In 1886 Mr. Head was elected president of the International Range Association, representing the live stock industry of the plains, from the Gulf of Mexico to British Columbia, and west to the Pacific coast. He was one of the original promoters of the American Cattle Trust, and maintained his headquarters in Denver, Colorado, while acting as general manager of that association. He was principal owner of the Phoenix Farm and Ranch Co., of Mora county, New Mexico, which was one of the most systematically conducted properties in the entire West. Mr. Head was also a large stockholder in the Fort Stockton Livestock & Land Company of Texas, which owned 50,000 acres of land, 20,000 of which was under irrigation. He also owned a farm of above 700 acres at his old home in Caldwell county, Texas.
In 1892 Mr. Head moved from Denver, Colorado, to his famous Phoenix Ranch near Watrous, New Mexico, and from there to Las Vegas in the fall of 1901. He died April 8, 1906, leaving his wife, two daughters, and a son, R. G. Head, Jr.

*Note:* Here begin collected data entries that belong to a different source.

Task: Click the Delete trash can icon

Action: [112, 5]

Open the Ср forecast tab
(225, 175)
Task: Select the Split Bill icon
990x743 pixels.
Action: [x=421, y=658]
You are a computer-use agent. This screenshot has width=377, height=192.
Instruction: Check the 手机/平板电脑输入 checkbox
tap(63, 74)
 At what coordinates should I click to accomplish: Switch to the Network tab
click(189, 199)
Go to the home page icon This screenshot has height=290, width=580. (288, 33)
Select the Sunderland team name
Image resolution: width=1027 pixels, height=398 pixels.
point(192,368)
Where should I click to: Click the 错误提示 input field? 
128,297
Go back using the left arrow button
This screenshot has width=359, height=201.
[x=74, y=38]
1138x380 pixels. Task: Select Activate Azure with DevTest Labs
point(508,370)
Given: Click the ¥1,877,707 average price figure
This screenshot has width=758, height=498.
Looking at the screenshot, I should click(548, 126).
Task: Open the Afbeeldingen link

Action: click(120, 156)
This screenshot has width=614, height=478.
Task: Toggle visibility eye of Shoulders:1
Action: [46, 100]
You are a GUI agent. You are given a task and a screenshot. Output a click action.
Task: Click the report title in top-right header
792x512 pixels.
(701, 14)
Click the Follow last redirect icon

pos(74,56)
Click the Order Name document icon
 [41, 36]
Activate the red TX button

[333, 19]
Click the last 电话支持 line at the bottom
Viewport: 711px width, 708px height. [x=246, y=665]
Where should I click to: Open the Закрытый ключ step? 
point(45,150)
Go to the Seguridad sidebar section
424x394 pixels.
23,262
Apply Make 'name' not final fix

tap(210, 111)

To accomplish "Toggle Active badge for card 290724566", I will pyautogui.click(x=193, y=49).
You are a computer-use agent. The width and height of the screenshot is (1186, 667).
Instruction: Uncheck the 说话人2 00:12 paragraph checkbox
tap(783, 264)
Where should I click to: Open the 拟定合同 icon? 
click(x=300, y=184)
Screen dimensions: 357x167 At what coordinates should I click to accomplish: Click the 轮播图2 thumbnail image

The subject of this sketch, known to all the old cowmen as "Monroe" Choate, was born in Tennessee, April 28, 1822. He was married to Miss Mary Elizabeth Adkinson, June 2, 1844, and they had ten children, eight boys and two girls. Only one of these children is living today, S. P. Choate of Kennedy, Texas, who was next to the youngest child.
Mr. Choate moved to Karnes county in 1855 and settled on Hondo Creek, where he lived until his death, which occurred August 9, 1899. He was buried in the Runge cemetery.